Building this sort of pipeline today is about $1-2M per km on flat land. I'm not aware of comparable pipelines in the mountains.
Then, desalination requires energy, and Iran already faces blackouts here and there, there just isn't much spare capacity.
I think on a similar scale would be the Chinese South–North Water Transfer Project , which has taken several decades to eventually move 44.8 cubic km of fresh water via canls/aqueducts etc through some mountanious terrain.
Or the undground Great Man-Made River Project of Libya moving 6.5 million cubic meters over 2,820 km.
Main issue ther though is the first is from already present freshwater sources and the latter from underground aquifers. With both having been done over multilpe decades to reach that capacity. Finding the water to move would be the main challenge, een though the Caspian is less saline than ocean water - there are probably water usage agreemets with the neighbourign countries preventing a massive undertaking of such size.
Israel is not stuck in the death cult mentality, whe life is but a trainstation to the afterlifr and investments into the living are seen as wasteful. Teheran will not wither "inshallsh"
I cannot imagine the logistical nightmare of evacuating a metro area with 16 million people. Where do they go? Where has sufficient water to slake the thirst of that many?
it would be one of the largest sudden migrations of people in history.

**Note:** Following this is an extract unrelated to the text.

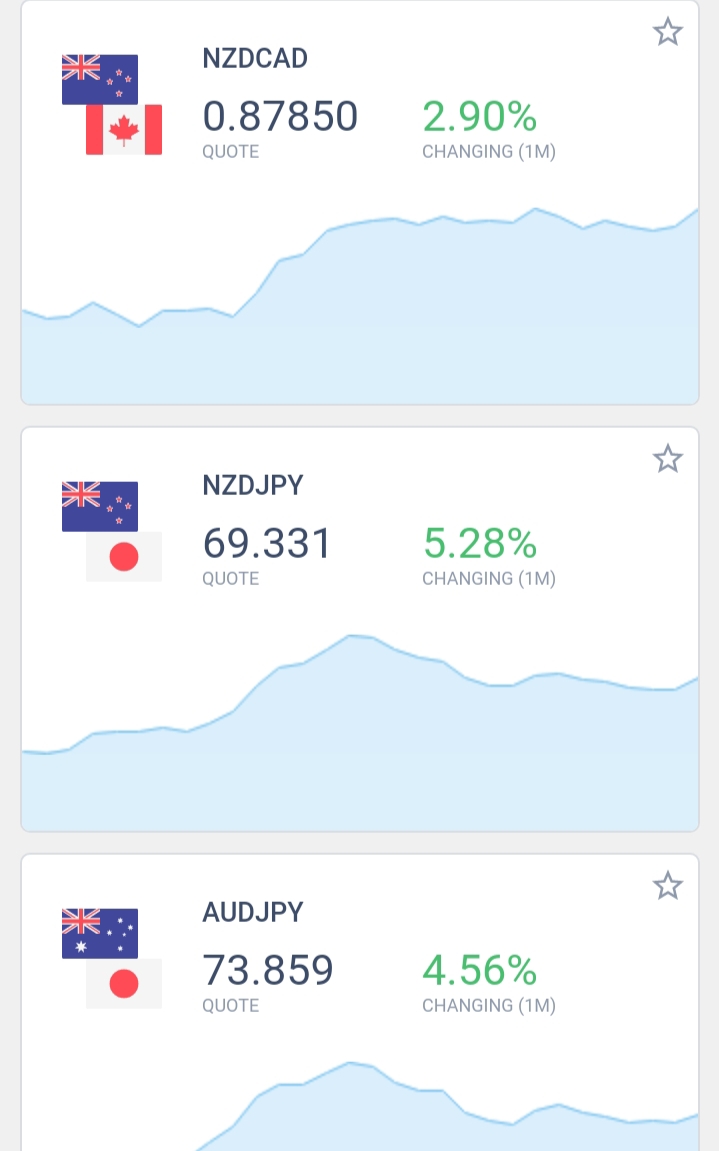Select the 4.56% monthly change value
This screenshot has height=1151, width=719.
click(480, 971)
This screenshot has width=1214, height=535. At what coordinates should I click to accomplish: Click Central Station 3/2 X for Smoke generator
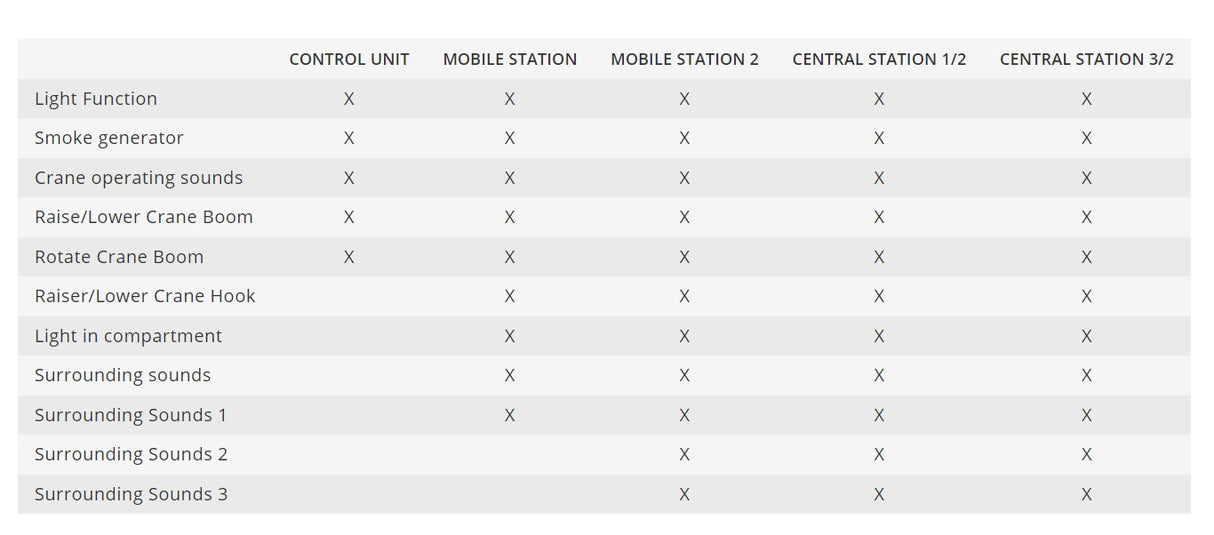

to put this in perspective, 13M people fled during the Syrian Civil War. 5.7M people fled Ukraine. The evacuation of New Orleans for Hurricane Katrina was 1.2M people.
Never under estimate China. AP News says China expected 270M cross region trips during the Chinese new year this year. Likely with millions out of Beijing alone by itself for this yearly event over 2 weeks.
That's not really permanent displacement though. A refugee crisis due to water scarcity looks a lot different than going home for a known major holiday for a set amount of time.
That's also half way across the world to a country that is not exactly on friendly terms with Iran (not as unfriendly as say usa is, but still not geopolitical friends)
One of the reasons that Iran's regime has failed to prepare for global climate is that fundamental Islam rejects modern science because it instead supports supernaturalism in many areas.